Stored data entries
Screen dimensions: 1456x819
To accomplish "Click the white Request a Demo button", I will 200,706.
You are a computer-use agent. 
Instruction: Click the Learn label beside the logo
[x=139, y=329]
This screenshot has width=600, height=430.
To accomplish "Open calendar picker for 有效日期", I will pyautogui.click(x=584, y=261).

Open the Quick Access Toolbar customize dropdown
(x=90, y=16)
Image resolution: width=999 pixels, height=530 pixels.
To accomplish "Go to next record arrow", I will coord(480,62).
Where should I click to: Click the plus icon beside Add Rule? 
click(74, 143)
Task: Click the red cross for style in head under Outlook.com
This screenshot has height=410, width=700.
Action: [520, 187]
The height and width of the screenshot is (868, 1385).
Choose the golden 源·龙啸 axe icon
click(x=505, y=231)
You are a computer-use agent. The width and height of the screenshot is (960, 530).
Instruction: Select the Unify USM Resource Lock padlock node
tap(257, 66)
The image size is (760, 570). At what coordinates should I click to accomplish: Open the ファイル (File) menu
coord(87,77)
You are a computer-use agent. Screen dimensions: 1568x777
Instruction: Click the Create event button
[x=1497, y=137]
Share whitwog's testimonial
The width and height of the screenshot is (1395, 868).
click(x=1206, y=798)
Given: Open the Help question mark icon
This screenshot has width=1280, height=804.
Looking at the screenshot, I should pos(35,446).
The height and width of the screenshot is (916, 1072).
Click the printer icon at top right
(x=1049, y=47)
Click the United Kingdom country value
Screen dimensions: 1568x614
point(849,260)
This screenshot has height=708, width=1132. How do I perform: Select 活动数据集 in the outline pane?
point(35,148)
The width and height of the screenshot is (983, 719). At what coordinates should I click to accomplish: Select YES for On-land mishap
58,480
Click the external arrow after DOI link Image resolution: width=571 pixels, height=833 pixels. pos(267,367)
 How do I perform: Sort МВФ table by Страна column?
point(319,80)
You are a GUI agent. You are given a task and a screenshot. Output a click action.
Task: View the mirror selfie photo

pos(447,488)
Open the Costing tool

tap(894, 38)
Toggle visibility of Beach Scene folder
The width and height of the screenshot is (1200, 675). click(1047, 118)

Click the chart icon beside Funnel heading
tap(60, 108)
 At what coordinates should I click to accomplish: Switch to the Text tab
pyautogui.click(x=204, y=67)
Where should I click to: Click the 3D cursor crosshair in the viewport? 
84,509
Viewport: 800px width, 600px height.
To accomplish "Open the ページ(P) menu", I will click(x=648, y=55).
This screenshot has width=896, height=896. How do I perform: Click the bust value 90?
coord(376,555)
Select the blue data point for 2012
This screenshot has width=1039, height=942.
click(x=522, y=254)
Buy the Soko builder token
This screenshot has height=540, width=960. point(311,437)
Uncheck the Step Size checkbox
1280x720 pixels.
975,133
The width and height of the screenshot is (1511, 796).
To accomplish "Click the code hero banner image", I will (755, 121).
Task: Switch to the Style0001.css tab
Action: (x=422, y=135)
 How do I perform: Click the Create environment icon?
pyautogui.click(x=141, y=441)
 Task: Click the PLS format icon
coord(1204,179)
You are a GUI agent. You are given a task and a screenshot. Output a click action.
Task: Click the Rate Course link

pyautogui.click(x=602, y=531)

▸ Assignment
The expected output is the run of lines from the one holding "Uncheck the Step Size checkbox" to the last line of the entries above, each reproduced character for character.

▸ Result for this exercise
Uncheck the Step Size checkbox
1280x720 pixels.
975,133
The width and height of the screenshot is (1511, 796).
To accomplish "Click the code hero banner image", I will (755, 121).
Task: Switch to the Style0001.css tab
Action: (x=422, y=135)
 How do I perform: Click the Create environment icon?
pyautogui.click(x=141, y=441)
 Task: Click the PLS format icon
coord(1204,179)
You are a GUI agent. You are given a task and a screenshot. Output a click action.
Task: Click the Rate Course link

pyautogui.click(x=602, y=531)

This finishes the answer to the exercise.